• **Document section**:
┄┄┄┄┄┄┄┄┄┄

I did not know it existed.
Nikita 9:28

I also actually did some analysis for that I found
very few uses in the wild. I think mostly people
writing the static analysis tools know about that, no
one else. But the other problem is that this breaks
static analysis tools because they now have to deal
with a new token representation.
Derick Rethans 9:47

We have been talking about these tokens. What are
tokens on like the smallest level.
Nikita 9:51

PHP has, what's a three phase compilation process
where first we convert the raw source code, which is
just a sequence of characters into tokens, which are
slightly larger semantic units. So instead of having
only characters we recognize reserved keywords and
recognize identifiers and operators, and so on. Then
on the second phase, we have the parser which
converts these individual tokens into larger semantic
structures like addition expression, or an assignment
expression or class expression and so on. Finally we
convert the result of that which is a parse tree or
an abstract syntax tree into our actual virtual
machine instructions, our bytecode representation.
Derick Rethans 10:41

And then PHP eight down to machine code, if the JIT
kicks in.


I remember from a long time ago when I was in uni, is
that there are different kinds of parsers and from
what I understand PHP's parser is a context free
parser. What is is a context free parser?
Nikita 10:57

Well a context free in particular is a term from the
CompSci theory, where we separate parsers into four
languages, into four levels, though I think this is
not a super useful distinction, when it comes to
language parsing. Because general context free parser
has complexity of O(n^3). Like if you have a very
large file, it will take very long to parse it could
be with the general context free parser. So what
we'll be do in practice are more like deterministic
context free languages, which is a smaller set. The
formal definition there are a set that can be parsed
by deterministic push down automaton but I don't
think you want to go there.
Derick Rethans 11:41

No, not today.
Nikita 11:44

Because in practice actually what we do in PHP is
even more limited than that. So the parser we use in
PHP is called LA/LR1 parser. So that's a look ahead,
left to right, right most derivation parser
Derick Rethans 11:59

Also mouthful, but it's simpler to explain.
Nikita 12:02

I think really the most relevant parts of this
algorithm to us is the "1". What the one means is
that we can only use a single look ahead token. When
we recognize some kind of structure, we have to be
able to recognize it by looking at the current token,
and that the next token. At each parsing step, those
two things have to be sufficient to recognize and to
disambiguate syntax. Actually even more restrictive
than that but I think that's a good mental model.
This is really, I think the core problem we often
have when introducing new syntax, so this is the
problem we had with the short arrow syntax, short
closure syntax. There we would need not one token of
look ahead but an infinite potentially in finite
number of look ahead.
Derick Rethans 12:55

In case the function keyword is still being used.

┄┄┄┄┄┄┄┄┄┄

• **Material for this exercise**:
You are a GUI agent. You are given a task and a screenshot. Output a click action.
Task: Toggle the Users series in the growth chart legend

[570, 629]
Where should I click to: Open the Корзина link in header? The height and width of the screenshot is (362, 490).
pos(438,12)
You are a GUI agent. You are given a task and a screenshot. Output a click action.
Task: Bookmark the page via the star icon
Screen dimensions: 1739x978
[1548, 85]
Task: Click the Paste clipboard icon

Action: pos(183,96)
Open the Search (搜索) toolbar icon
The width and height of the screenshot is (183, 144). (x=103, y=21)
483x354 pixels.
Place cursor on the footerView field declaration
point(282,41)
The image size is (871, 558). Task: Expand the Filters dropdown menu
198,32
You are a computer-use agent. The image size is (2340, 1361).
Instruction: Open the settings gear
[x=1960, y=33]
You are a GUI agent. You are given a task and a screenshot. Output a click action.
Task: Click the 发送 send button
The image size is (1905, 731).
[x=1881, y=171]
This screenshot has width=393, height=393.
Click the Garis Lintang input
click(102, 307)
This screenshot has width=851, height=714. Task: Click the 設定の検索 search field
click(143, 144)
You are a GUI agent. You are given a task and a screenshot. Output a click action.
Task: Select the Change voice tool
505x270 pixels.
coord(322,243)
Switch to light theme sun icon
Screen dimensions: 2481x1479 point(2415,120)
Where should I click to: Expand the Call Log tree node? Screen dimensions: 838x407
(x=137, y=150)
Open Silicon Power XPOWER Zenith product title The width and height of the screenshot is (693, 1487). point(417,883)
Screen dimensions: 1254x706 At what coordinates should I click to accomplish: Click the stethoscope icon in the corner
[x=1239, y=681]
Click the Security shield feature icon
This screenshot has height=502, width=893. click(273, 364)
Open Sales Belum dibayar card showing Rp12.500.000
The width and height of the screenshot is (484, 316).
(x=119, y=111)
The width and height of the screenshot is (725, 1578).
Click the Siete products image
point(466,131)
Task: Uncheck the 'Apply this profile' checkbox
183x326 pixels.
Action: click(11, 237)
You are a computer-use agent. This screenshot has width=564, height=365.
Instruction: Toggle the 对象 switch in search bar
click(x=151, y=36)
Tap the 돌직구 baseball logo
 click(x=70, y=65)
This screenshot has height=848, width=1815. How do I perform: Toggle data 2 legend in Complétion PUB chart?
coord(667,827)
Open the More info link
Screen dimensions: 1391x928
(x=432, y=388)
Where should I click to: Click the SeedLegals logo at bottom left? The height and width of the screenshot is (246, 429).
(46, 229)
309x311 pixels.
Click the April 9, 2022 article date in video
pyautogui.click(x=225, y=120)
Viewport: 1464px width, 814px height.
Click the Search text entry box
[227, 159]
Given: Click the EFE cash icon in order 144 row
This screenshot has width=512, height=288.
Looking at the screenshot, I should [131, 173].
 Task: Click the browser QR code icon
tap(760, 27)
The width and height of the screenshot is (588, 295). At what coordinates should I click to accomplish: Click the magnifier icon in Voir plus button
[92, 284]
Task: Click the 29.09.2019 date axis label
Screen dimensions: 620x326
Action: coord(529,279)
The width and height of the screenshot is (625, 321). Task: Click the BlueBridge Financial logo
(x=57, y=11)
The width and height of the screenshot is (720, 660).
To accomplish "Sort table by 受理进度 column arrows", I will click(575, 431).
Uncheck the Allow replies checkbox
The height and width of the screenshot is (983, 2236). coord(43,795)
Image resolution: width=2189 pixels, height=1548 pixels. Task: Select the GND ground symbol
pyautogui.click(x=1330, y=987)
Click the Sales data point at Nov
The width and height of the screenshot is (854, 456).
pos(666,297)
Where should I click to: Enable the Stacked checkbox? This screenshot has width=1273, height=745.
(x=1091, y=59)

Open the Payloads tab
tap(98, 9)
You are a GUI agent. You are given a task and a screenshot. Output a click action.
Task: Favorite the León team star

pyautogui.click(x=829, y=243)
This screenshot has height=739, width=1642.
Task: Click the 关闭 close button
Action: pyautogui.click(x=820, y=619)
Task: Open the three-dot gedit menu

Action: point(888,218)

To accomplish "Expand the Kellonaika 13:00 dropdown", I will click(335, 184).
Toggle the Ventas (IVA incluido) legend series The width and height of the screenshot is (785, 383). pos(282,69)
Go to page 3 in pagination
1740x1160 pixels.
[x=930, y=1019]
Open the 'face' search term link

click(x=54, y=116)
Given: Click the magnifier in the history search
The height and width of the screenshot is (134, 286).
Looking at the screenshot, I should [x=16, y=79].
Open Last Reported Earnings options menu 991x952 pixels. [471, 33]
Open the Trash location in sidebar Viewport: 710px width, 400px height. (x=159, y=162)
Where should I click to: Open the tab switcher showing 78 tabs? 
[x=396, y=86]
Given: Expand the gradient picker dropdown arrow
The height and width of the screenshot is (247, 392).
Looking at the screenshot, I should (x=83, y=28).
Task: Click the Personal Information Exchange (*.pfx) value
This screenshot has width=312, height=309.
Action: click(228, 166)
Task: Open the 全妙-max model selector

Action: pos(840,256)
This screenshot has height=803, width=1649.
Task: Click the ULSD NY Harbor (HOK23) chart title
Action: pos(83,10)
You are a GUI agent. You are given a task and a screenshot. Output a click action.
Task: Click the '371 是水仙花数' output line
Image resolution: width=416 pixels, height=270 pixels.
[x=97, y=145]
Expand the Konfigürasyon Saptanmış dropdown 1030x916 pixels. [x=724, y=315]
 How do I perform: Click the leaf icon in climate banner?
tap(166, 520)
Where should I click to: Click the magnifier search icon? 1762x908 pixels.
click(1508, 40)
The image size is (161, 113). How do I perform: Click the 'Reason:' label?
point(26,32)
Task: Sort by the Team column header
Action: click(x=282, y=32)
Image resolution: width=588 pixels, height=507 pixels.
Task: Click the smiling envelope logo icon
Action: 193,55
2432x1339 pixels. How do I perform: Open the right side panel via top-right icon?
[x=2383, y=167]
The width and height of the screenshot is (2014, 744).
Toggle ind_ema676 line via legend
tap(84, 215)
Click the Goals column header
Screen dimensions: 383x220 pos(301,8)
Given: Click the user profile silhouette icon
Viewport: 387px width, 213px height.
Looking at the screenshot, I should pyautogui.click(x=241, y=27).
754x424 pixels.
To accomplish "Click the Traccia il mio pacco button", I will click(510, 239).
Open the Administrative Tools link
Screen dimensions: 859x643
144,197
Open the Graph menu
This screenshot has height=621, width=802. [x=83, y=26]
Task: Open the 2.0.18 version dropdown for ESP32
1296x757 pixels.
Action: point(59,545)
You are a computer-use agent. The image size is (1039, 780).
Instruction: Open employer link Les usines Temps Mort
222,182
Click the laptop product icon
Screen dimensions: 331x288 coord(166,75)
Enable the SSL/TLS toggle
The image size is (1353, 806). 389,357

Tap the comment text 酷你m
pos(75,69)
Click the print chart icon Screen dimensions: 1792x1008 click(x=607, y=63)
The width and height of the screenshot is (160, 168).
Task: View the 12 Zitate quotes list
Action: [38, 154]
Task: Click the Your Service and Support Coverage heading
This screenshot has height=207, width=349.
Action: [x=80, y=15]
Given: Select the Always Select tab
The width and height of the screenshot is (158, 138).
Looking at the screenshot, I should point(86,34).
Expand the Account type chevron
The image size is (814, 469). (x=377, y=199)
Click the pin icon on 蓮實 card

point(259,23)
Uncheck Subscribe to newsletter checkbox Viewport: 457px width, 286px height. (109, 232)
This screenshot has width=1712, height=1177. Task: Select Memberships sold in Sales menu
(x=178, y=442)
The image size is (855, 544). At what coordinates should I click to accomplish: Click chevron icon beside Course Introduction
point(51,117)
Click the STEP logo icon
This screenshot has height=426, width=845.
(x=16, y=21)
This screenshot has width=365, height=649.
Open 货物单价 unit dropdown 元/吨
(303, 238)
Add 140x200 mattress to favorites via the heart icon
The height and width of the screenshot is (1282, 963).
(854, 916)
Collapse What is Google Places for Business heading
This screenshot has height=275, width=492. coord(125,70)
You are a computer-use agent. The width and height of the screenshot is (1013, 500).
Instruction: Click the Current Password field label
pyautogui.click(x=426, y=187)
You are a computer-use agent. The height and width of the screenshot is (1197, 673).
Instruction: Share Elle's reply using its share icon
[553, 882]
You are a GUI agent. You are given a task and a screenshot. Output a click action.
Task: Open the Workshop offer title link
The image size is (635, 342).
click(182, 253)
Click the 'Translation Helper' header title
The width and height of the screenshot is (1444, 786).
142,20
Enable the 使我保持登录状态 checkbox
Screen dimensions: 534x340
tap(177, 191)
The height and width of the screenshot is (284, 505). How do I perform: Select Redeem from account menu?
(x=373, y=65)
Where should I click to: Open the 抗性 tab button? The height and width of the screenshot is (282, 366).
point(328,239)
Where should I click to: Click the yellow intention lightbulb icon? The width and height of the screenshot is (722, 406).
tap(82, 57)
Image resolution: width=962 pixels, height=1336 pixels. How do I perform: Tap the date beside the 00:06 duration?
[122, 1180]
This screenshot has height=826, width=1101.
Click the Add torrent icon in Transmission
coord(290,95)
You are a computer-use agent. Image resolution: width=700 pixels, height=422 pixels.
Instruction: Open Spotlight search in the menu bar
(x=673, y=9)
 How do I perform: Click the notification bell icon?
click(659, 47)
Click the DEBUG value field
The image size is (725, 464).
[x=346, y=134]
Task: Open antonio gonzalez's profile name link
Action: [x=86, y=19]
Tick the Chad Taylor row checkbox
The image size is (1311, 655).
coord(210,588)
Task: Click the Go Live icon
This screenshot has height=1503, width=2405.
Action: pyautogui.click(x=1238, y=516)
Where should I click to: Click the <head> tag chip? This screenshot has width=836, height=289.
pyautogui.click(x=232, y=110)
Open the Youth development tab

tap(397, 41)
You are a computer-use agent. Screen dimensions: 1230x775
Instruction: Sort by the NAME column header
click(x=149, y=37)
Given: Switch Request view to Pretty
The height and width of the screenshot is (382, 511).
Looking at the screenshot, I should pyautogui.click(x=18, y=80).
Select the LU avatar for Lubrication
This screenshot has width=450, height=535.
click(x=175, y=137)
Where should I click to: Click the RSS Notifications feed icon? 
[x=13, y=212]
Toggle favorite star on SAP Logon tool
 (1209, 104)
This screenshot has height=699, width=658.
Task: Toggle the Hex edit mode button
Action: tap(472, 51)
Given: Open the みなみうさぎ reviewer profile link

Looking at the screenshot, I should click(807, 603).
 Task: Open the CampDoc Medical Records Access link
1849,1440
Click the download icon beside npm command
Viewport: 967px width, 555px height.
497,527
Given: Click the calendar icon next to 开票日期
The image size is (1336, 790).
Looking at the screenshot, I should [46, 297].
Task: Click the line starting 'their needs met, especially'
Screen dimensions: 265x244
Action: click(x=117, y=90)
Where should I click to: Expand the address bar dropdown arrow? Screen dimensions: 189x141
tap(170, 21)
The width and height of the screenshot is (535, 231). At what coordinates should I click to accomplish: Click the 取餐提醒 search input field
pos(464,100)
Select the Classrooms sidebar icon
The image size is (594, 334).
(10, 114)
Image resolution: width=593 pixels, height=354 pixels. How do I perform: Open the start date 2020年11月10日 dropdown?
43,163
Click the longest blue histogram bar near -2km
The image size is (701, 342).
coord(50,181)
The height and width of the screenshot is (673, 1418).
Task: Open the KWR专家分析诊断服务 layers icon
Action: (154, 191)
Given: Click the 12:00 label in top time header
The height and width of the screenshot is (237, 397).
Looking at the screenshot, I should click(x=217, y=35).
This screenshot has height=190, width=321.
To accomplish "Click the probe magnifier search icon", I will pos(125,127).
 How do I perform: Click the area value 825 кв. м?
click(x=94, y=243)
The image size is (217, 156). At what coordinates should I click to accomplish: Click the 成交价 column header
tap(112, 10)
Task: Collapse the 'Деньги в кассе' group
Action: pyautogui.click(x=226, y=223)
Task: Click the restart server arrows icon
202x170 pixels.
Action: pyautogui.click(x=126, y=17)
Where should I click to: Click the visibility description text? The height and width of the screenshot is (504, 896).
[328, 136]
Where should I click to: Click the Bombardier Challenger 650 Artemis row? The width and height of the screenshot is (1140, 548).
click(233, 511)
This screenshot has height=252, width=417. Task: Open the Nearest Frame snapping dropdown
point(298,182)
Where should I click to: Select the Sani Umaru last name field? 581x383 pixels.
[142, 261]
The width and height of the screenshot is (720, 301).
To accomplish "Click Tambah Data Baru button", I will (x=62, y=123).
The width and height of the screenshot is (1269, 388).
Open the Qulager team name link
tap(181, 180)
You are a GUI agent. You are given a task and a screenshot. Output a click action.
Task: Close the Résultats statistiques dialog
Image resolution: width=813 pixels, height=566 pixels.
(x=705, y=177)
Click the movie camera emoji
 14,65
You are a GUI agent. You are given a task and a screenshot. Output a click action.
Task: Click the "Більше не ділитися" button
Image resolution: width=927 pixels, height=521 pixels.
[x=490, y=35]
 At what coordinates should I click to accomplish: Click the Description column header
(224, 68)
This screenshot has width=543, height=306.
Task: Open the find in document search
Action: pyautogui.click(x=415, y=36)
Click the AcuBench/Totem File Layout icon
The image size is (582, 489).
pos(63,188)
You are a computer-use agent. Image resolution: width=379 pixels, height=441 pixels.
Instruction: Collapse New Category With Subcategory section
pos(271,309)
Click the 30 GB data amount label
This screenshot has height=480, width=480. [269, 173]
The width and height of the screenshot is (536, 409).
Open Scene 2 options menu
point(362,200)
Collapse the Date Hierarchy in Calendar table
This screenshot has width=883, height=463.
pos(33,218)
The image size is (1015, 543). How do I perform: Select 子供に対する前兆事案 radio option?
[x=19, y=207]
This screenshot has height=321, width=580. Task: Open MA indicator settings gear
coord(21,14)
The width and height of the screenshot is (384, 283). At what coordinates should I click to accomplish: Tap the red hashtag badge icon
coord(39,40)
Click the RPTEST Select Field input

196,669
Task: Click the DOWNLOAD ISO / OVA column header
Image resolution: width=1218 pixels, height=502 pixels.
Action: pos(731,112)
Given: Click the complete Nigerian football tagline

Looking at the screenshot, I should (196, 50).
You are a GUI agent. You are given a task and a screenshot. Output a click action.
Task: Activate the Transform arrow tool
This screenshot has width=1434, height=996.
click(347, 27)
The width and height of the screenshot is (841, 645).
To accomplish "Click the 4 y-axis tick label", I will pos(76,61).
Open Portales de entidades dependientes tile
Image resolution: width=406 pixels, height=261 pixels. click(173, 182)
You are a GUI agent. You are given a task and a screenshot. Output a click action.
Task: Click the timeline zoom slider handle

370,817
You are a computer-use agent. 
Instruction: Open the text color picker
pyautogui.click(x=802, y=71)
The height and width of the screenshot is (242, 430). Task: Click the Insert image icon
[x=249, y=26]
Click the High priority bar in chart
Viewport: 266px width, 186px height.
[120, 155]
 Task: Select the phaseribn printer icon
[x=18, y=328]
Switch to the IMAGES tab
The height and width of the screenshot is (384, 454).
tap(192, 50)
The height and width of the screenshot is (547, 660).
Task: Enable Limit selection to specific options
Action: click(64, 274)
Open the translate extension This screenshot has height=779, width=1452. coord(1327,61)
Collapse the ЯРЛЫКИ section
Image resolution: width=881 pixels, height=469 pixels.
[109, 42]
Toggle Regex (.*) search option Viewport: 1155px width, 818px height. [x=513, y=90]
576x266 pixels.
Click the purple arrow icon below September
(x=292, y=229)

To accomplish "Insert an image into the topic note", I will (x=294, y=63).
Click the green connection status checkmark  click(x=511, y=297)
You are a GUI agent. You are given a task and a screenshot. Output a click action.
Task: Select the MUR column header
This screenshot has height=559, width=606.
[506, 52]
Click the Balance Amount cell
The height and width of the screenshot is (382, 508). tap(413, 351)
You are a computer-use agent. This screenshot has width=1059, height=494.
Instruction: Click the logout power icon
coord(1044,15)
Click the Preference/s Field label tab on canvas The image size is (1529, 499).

┄┄┄┄┄┄┄┄┄┄

• **Task set**:
1. Render the entries from the line with "Select the LU avatar for Lubrication" to the line with "Action: pyautogui.click(x=126, y=17)" as a Markdown table with columns Row and Line. Number each row and leave out blank lines.
2. Continue the conversation about PHP's parser past its final line.

• **Outputs in order**:
1.
| Row | Line |
|---|---|
| 1 | Select the LU avatar for Lubrication |
| 2 | This screenshot has width=450, height=535. |
| 3 | click(x=175, y=137) |
| 4 | Where should I click to: Click the RSS Notifications feed icon?  |
| 5 | [x=13, y=212] |
| 6 | Toggle favorite star on SAP Logon tool |
| 7 |  (1209, 104) |
| 8 | This screenshot has height=699, width=658. |
| 9 | Task: Toggle the Hex edit mode button |
| 10 | Action: tap(472, 51) |
| 11 | Given: Open the みなみうさぎ reviewer profile link |
| 12 | Looking at the screenshot, I should click(807, 603). |
| 13 |  Task: Open the CampDoc Medical Records Access link |
| 14 | 1849,1440 |
| 15 | Click the download icon beside npm command |
| 16 | Viewport: 967px width, 555px height. |
| 17 | 497,527 |
| 18 | Given: Click the calendar icon next to 开票日期 |
| 19 | The image size is (1336, 790). |
| 20 | Looking at the screenshot, I should [46, 297]. |
| 21 | Task: Click the line starting 'their needs met, especially' |
| 22 | Screen dimensions: 265x244 |
| 23 | Action: click(x=117, y=90) |
| 24 | Where should I click to: Expand the address bar dropdown arrow? Screen dimensions: 189x141 |
| 25 | tap(170, 21) |
| 26 | The width and height of the screenshot is (535, 231). At what coordinates should I click to accomplish: Click the 取餐提醒 search input field |
| 27 | pos(464,100) |
| 28 | Select the Classrooms sidebar icon |
| 29 | The image size is (594, 334). |
| 30 | (10, 114) |
| 31 | Image resolution: width=593 pixels, height=354 pixels. How do I perform: Open the start date 2020年11月10日 dropdown? |
| 32 | 43,163 |
| 33 | Click the longest blue histogram bar near -2km |
| 34 | The image size is (701, 342). |
| 35 | coord(50,181) |
| 36 | The height and width of the screenshot is (673, 1418). |
| 37 | Task: Open the KWR专家分析诊断服务 layers icon |
| 38 | Action: (154, 191) |
| 39 | Given: Click the 12:00 label in top time header |
| 40 | The height and width of the screenshot is (237, 397). |
| 41 | Looking at the screenshot, I should click(x=217, y=35). |
| 42 | This screenshot has height=190, width=321. |
| 43 | To accomplish "Click the probe magnifier search icon", I will pos(125,127). |
| 44 |  How do I perform: Click the area value 825 кв. м? |
| 45 | click(x=94, y=243) |
| 46 | The image size is (217, 156). At what coordinates should I click to accomplish: Click the 成交价 column header |
| 47 | tap(112, 10) |
| 48 | Task: Collapse the 'Деньги в кассе' group |
| 49 | Action: pyautogui.click(x=226, y=223) |
| 50 | Task: Click the restart server arrows icon |
| 51 | 202x170 pixels. |
| 52 | Action: pyautogui.click(x=126, y=17) |

2.
Nikita 12:59

Yes, that's why we added the fn keyword to what the
problem because with the fn keyword we can
immediately say at the start of the start of the
arrow function that this is an arrow function. And we
will have similar problems if we introduce generics
in the future, at which point we might actually just
give up and switch to a more powerful parser. The
parser generator we use, which is bison, has two
modes. One is the LA/LR mode. And the other one is
the GLR mode. They both use the same base parsing
algorithm at first, but the GLR mode allows forking
it. So if it encounters an ambiguity, it will
actually like try to pursue both possibilities, which
is of course a lot less efficient, but it allows us
to parse more ambiguous structures.
Derick Rethans 13:50

Wouldn't that not cause a problem that has some cases
because every token will be ambiguous, it will
explode in like an exponential way?
Nikita 13:57

Yes, I mean it's worst case exponential. But if you
like have a careful choice of where you are
ambiguous, then you can see that okay with this
particular ambiguity, you can actually get worse
still linear for valid code.
Derick Rethans 14:14

That makes a decision between two possibilities
pretty much at that stage.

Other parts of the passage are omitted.